══ Text for analysis ══
CompTIA® Server+ Exam Notes : Backup Techniques

6. Disaster Recovery

6.2 Backup techniques

Grandfather-Father-Son: It is a backup strategy that provides reliable and complete backup plan for entire year. It contains incremental daily backups, FULL weekly backups, and monthly FULL backups. The daily backup tapes are rotated every week. If you take incremental backups 4 days a week, the tape gets rotated on the fifth working day. Therefore, you need 4 tapes for daily backups. The weekly FULL backup tape is rotated after every 4 weeks. That means you need 4 tapes for weekly backup. Also, FULL backup is taken every month. It is recommended to keep the monthly backup tape away from the server premises for safety and security reasons. For 12 months you need 12 tapes. Therefore, it adds up to:

4 incremental daily backup tapes + 4 weekly FULL backup tapes + 12 monthly FULL backup tapes. This is equal to 20.

The above is assuming a 5-day workweek. If you have 6-day workweek, you may tend to take incremental backups for 6 days a week (including Saturday). Then the tapes required for incremental backups become 5, and the total number of tapes required would be 21.

The only tape required would be the FULL monthly backup tape corresponding to the said month. Note that daily incremental backup tapes get rotated every week, and the weekly full backup tapes get rotated every 4 weeks. Only monthly backup tapes are stored securely for one full year. Therefore, to restore a file that was 6 months before, you need only one monthly backup tape corresponding to that period.

The name Grandfather-Father-Son (GFS) name has come as below: The oldest tapes correspond to Grandfather. Here monthly backup tapes are the oldest tapes, since these backups are taken only once a month and stored away at a secure place. The older tapes (weekly full backups) correspond to father. These tapes are younger than monthly backup tapes, but older than daily incremental backup tapes. And finally, the daily incremental backup tapes correspond to Son (daily incremental backups contain the youngest data). Hence the name Grandfather-Father-Son (GFS).
═══
• **Problems to solve**
[a] Decide whether each statement below agrees with the backup techniques notes, answering yes or no and quoting the words of the notes that settle it. (i) Daily backup tapes are rotated every week. (ii) The notes recommend keeping the weekly full backup tape away from the server premises. (iii) With a 6-day workweek, the total number of tapes required would be 21.
[b] According to the backup techniques notes, which tapes correspond to Father in the Grandfather-Father-Son name?
[c] Copy the passage of the backup techniques notes between "Grandfather-Father-Son: It is" and "equal to 20.", inclusive, swapping "rotated" for "cycled".
══ Record excerpts ══
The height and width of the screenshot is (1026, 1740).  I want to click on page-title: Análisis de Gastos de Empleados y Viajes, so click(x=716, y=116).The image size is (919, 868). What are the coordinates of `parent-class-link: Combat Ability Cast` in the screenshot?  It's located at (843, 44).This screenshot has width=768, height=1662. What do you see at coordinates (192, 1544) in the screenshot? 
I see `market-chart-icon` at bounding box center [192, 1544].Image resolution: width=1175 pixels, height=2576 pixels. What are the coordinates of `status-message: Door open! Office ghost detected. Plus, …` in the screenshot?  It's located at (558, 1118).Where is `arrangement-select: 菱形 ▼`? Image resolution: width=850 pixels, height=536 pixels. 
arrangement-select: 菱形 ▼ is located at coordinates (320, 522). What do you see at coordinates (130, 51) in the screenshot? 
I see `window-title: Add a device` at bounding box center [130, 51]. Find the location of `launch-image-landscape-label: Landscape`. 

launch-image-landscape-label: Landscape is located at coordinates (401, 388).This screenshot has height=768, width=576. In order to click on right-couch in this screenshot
═══
• **Solutions to the tasks**
[a]
(i) Yes: "The daily backup tapes are rotated every week."
(ii) No: "It is recommended to keep the monthly backup tape away from the server premises for safety and security reasons."
(iii) Yes: "the total number of tapes required would be 21."

[b] The weekly full backup tapes.

[c]
Grandfather-Father-Son: It is a backup strategy that provides reliable and complete backup plan for entire year. It contains incremental daily backups, FULL weekly backups, and monthly FULL backups. The daily backup tapes are cycled every week. If you take incremental backups 4 days a week, the tape gets cycled on the fifth working day. Therefore, you need 4 tapes for daily backups. The weekly FULL backup tape is cycled after every 4 weeks. That means you need 4 tapes for weekly backup. Also, FULL backup is taken every month. It is recommended to keep the monthly backup tape away from the server premises for safety and security reasons. For 12 months you need 12 tapes. Therefore, it adds up to:

4 incremental daily backup tapes + 4 weekly FULL backup tapes + 12 monthly FULL backup tapes. This is equal to 20.